Hyperspectral unmixing for Raman spectroscopy via physics-constrained autoencoders
This work addresses the challenge of chemical composition analysis in scientific domains like biology, offering incremental improvements for hyperspectral unmixing in Raman spectroscopy.
The paper tackled the problem of unmixing signals from mixtures of molecular species in Raman spectroscopy, which conventional methods struggle with in complex scenarios, and demonstrated that autoencoder-based algorithms provide improved accuracy, robustness, and efficiency compared to standard methods, including in biological settings like volumetric Raman imaging of cells.

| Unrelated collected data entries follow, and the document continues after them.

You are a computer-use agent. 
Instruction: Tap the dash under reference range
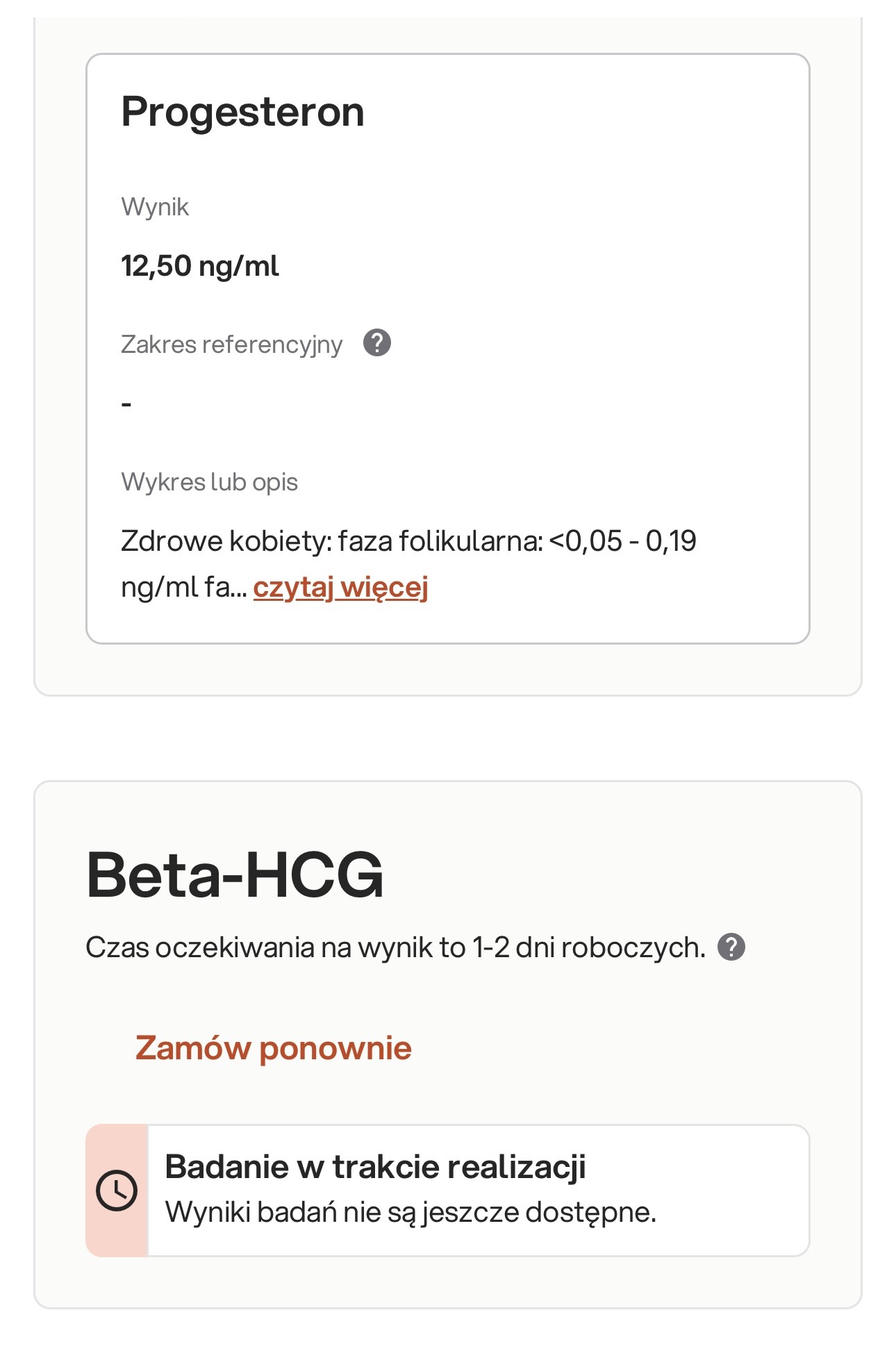coord(126,403)
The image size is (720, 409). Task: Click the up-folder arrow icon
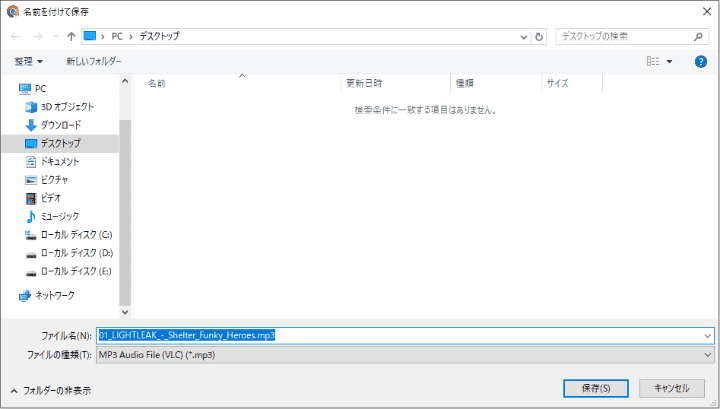coord(71,36)
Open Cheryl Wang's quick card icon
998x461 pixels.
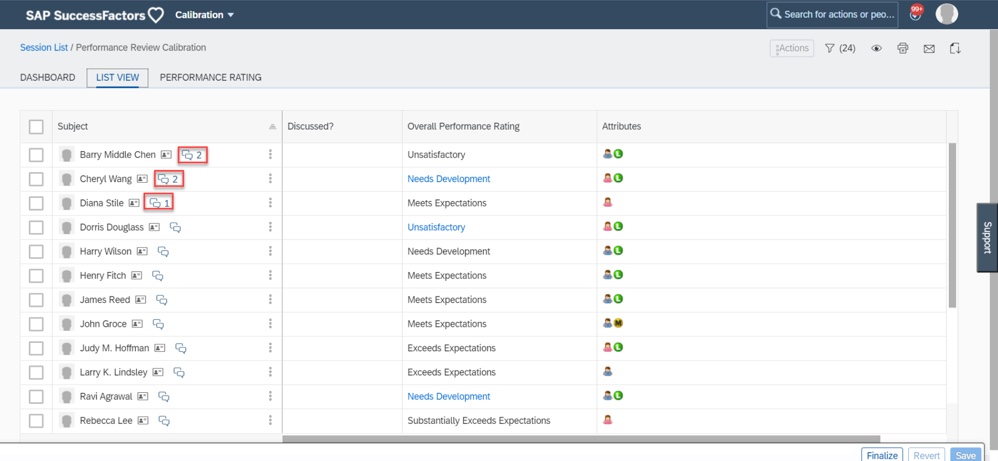pos(142,179)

Raman spectroscopy is widely used across scientific domains to characterize the chemical composition of samples in a non-destructive, label-free manner. Many applications entail the unmixing of signals from mixtures of molecular species to identify the individual components present and their proportions, yet conventional methods for chemometrics often struggle with complex mixture scenarios encountered in practice. Here, we develop hyperspectral unmixing algorithms based on autoencoder neural networks, and we systematically validate them using both synthetic and experimental benchmark datasets created in-house. Our results demonstrate that unmixing autoencoders provide improved accuracy, robustness and efficiency compared to standard unmixing methods. We also showcase the applicability of autoencoders to complex biological settings by showing improved biochemical characterization of volumetric Raman imaging data from a monocytic cell.